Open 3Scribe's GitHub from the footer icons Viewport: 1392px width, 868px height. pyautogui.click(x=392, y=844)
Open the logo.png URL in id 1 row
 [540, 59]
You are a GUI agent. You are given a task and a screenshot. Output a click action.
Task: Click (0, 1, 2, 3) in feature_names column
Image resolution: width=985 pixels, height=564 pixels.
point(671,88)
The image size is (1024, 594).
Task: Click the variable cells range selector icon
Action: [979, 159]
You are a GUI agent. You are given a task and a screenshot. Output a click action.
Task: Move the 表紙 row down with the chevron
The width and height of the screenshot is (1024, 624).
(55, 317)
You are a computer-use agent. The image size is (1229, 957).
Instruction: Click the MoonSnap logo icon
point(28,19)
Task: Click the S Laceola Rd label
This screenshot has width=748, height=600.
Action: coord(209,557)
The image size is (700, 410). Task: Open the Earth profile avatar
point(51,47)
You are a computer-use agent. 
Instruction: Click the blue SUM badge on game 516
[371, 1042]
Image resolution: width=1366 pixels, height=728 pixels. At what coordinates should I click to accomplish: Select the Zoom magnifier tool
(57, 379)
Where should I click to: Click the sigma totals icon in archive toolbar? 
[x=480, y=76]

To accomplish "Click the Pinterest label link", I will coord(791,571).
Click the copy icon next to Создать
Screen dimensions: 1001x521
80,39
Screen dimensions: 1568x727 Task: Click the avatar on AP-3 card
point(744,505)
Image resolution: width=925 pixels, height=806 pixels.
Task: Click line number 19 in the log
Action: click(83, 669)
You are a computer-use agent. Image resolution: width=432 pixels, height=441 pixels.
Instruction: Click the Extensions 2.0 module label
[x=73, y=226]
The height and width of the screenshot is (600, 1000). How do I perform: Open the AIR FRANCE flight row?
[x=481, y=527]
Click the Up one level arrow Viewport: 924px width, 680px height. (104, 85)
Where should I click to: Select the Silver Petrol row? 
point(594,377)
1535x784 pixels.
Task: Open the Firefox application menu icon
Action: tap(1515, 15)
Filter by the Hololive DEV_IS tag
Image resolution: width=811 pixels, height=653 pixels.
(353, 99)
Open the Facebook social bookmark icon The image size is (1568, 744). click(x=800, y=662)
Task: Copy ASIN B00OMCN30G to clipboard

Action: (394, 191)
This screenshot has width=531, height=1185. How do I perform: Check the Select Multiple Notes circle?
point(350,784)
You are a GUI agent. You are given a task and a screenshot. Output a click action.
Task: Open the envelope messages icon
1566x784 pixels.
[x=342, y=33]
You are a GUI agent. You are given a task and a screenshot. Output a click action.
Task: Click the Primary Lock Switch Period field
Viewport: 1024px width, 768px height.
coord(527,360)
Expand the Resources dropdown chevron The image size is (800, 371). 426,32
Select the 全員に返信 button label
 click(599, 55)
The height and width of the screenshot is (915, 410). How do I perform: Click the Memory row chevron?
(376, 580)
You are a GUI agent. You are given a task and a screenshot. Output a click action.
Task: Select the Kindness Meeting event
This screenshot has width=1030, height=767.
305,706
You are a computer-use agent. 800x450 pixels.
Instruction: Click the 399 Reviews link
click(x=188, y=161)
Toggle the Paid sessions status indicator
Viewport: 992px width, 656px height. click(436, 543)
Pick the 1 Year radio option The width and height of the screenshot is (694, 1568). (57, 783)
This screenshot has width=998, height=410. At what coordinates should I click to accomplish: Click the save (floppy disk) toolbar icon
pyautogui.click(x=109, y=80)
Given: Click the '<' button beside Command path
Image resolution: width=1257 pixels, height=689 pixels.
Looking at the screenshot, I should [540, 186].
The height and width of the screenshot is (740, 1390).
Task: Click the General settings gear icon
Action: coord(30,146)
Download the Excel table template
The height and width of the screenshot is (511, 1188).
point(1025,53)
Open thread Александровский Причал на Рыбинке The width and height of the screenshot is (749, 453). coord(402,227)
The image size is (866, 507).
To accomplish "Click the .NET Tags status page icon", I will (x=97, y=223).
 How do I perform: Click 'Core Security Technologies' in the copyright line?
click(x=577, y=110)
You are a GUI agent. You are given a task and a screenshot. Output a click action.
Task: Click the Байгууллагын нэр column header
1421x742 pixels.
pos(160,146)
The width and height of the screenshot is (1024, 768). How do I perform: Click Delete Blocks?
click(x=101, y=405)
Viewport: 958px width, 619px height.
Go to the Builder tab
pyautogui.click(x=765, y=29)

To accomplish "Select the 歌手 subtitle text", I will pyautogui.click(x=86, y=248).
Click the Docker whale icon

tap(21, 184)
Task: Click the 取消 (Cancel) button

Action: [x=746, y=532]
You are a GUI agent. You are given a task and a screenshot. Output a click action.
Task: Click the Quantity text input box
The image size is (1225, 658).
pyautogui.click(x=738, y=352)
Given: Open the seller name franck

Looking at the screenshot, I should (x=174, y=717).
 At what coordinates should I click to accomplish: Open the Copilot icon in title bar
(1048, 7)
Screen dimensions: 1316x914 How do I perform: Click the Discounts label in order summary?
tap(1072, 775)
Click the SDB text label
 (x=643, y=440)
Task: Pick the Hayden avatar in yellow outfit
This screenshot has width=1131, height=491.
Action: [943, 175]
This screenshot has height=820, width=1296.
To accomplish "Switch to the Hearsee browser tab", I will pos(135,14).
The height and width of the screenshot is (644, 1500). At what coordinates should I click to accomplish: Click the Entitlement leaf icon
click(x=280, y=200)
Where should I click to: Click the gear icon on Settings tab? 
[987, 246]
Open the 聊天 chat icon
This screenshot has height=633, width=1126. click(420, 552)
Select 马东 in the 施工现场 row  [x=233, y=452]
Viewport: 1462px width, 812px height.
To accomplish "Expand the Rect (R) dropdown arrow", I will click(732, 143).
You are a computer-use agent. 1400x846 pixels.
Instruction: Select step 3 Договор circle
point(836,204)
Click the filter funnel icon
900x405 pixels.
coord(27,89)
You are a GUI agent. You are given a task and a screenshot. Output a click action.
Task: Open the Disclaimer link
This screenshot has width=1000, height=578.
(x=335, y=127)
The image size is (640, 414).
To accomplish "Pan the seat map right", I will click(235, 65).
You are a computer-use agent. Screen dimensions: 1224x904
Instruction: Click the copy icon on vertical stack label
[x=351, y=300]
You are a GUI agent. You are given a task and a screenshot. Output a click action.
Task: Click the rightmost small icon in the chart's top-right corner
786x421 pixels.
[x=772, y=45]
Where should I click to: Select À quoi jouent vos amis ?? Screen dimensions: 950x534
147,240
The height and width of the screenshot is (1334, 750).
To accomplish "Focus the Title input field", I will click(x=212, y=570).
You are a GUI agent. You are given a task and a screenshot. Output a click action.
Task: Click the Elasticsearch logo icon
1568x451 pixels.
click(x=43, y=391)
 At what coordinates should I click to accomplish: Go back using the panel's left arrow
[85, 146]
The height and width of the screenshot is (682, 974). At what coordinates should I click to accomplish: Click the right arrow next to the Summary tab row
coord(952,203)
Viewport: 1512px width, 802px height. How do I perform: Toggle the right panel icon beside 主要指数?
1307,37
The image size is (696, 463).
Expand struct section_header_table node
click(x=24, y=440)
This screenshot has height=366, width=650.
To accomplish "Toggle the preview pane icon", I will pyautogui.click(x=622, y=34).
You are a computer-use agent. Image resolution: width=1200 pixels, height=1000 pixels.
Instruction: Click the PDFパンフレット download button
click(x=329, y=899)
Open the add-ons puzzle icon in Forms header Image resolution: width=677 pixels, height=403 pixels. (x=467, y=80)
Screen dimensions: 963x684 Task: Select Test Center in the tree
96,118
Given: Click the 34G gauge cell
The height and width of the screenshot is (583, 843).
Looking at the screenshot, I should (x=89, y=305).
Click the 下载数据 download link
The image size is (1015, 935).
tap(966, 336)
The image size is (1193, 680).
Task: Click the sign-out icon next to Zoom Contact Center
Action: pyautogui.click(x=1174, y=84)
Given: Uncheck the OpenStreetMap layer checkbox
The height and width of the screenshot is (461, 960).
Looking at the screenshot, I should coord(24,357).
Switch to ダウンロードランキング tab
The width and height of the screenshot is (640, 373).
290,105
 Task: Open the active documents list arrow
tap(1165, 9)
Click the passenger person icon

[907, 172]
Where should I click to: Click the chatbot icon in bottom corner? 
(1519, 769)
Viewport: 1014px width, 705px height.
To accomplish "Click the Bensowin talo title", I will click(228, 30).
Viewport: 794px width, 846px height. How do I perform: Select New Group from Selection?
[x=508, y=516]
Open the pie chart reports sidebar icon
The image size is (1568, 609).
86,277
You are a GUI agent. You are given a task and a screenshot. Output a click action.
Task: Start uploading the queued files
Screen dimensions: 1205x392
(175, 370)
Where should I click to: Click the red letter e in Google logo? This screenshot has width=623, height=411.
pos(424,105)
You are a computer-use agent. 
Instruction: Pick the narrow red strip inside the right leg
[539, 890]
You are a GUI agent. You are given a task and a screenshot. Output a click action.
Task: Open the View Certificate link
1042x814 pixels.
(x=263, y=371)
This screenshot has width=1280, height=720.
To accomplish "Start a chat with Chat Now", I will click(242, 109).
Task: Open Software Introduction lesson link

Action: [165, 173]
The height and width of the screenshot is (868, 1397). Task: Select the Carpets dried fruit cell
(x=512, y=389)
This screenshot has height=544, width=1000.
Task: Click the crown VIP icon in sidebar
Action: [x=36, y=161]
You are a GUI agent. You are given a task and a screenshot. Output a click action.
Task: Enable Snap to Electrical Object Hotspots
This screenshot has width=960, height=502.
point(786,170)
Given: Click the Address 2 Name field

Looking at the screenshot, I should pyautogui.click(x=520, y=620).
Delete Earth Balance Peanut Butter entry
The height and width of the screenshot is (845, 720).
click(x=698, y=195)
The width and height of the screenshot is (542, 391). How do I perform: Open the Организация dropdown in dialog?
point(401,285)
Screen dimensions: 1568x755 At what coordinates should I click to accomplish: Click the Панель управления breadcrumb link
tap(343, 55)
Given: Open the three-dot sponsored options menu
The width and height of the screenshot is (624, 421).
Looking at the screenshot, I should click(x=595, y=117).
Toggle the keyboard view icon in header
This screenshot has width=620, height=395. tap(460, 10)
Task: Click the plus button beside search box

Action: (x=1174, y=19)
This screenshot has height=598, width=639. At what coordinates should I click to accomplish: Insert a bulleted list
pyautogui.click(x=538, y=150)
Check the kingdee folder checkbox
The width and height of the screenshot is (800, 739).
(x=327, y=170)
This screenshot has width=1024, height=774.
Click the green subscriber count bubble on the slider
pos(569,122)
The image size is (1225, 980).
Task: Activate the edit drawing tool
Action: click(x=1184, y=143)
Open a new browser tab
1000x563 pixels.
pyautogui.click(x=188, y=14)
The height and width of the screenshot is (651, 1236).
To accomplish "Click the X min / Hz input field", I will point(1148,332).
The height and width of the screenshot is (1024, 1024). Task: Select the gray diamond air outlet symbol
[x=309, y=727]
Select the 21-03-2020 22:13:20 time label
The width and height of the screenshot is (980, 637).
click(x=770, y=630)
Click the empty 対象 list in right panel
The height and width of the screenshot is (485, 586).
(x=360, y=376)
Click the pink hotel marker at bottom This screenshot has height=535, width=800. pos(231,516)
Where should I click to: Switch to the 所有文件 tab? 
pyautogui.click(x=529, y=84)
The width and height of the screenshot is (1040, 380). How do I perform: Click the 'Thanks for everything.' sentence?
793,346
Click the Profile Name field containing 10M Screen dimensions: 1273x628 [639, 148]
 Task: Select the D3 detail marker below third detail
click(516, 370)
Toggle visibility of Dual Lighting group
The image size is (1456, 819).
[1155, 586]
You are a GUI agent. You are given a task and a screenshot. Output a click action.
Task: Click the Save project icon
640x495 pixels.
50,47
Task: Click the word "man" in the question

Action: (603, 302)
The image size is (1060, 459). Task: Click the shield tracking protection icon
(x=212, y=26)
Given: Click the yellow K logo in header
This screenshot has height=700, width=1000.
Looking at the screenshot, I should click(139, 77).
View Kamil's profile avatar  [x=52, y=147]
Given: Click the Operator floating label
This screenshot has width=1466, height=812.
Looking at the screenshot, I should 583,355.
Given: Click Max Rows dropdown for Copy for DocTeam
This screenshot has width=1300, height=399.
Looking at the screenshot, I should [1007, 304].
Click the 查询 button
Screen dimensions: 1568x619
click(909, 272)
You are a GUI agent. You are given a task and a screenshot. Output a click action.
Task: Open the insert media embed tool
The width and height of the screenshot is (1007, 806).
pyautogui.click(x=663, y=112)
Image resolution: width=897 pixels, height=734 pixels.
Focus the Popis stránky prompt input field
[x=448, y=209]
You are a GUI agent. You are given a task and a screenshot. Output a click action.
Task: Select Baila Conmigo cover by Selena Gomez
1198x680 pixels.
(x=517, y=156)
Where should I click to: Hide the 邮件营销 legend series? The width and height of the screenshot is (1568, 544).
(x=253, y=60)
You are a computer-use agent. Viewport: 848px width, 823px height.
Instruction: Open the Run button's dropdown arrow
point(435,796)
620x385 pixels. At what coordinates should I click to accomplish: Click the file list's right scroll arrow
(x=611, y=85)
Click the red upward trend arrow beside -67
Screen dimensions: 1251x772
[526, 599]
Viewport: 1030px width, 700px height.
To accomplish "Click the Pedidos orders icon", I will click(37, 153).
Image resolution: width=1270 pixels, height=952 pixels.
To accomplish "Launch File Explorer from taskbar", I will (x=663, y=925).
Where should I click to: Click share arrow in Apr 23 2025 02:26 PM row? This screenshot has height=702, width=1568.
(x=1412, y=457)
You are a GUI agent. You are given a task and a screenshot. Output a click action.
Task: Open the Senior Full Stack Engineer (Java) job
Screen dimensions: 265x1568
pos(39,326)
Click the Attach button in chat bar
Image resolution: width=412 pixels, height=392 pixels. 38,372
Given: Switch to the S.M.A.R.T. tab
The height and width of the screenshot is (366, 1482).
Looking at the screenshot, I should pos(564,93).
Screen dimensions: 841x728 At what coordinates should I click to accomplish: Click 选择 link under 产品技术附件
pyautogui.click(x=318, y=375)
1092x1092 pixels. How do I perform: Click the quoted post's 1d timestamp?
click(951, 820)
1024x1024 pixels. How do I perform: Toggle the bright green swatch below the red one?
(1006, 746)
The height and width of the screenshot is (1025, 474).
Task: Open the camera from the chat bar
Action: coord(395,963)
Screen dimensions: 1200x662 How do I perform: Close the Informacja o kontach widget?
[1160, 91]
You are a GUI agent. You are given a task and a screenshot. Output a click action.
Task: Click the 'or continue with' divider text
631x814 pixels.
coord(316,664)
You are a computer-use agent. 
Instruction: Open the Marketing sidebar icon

____________________

_Directions for this task_. Gather every line from the entries above where the word "yellow" appears, and copy them.

_Response to this task_.
Task: Pick the Hayden avatar in yellow outfit
Given: Click the yellow K logo in header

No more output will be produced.